### Action item
With the pictures removed, set down all of the entries below exactly.

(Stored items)
--- --- ---
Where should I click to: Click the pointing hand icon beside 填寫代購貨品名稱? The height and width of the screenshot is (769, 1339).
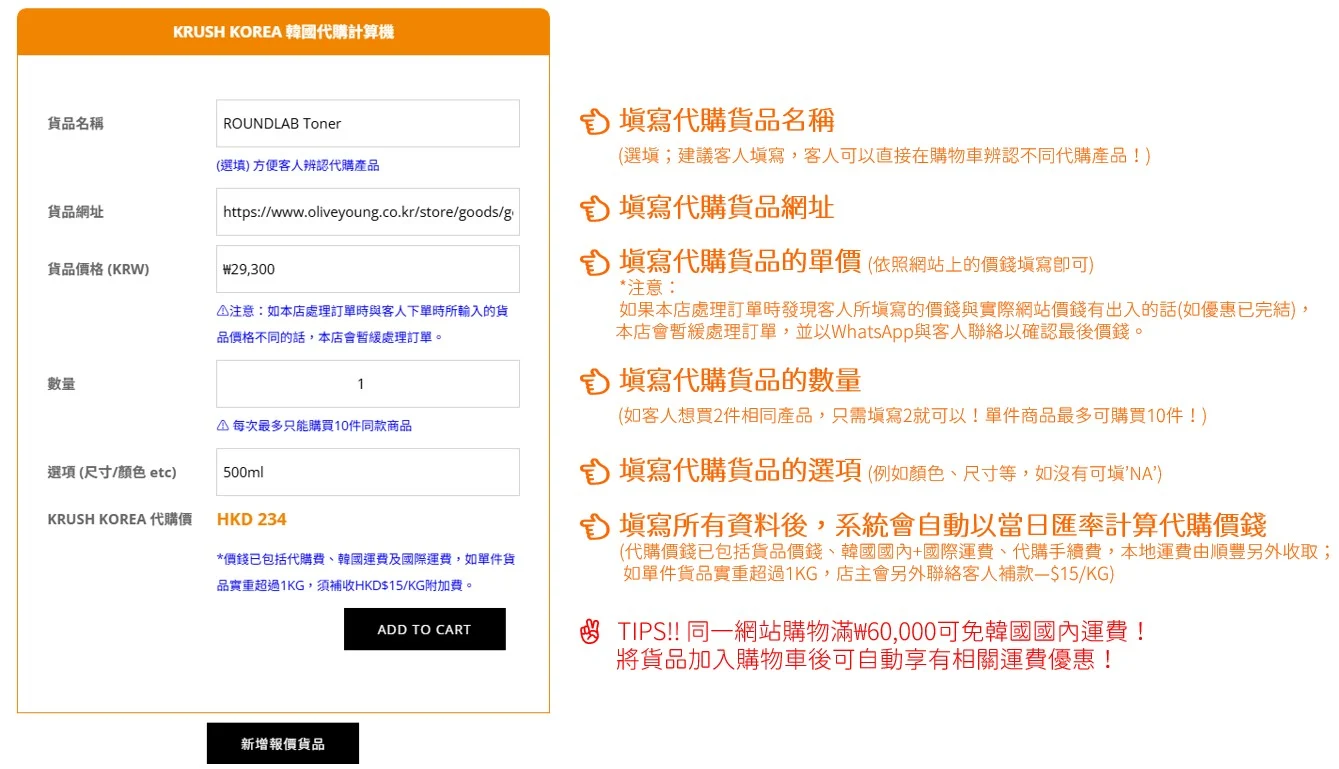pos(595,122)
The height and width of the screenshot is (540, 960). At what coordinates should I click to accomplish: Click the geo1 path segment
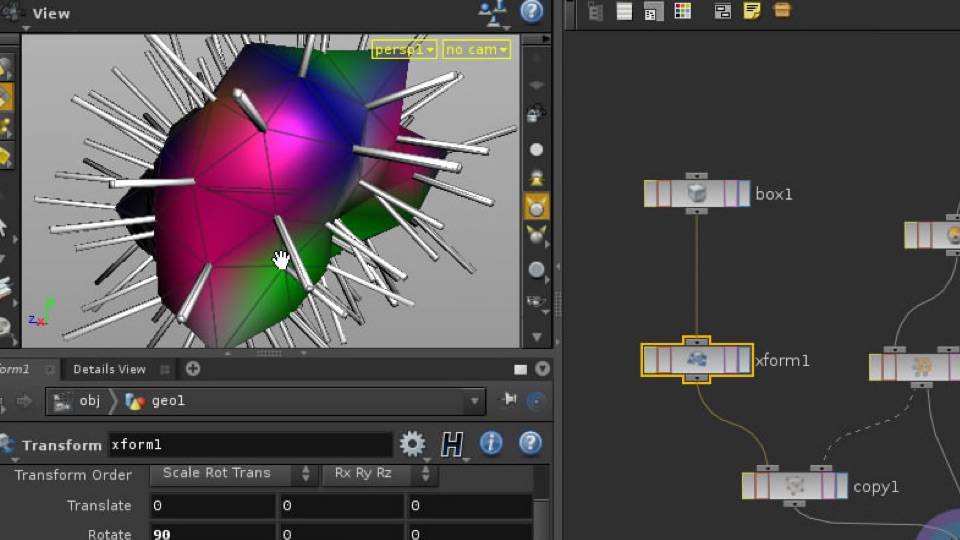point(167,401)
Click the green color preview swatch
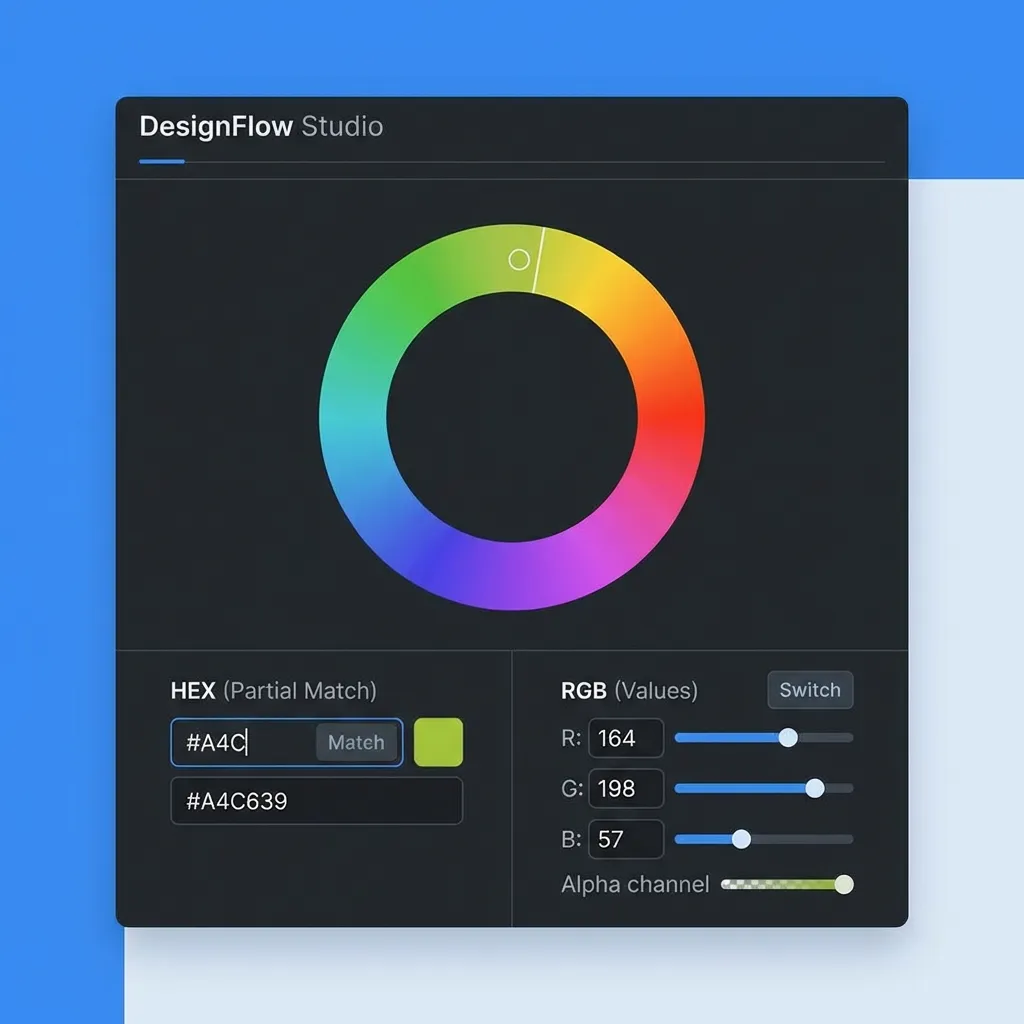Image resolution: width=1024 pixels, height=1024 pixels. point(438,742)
--- --- ---
### Solution
Where should I click to: Click the pointing hand icon beside 填寫代購貨品名稱? The height and width of the screenshot is (769, 1339).
pos(595,122)
The height and width of the screenshot is (540, 960). At what coordinates should I click to accomplish: Click the geo1 path segment
point(167,401)
Click the green color preview swatch
Image resolution: width=1024 pixels, height=1024 pixels. point(438,742)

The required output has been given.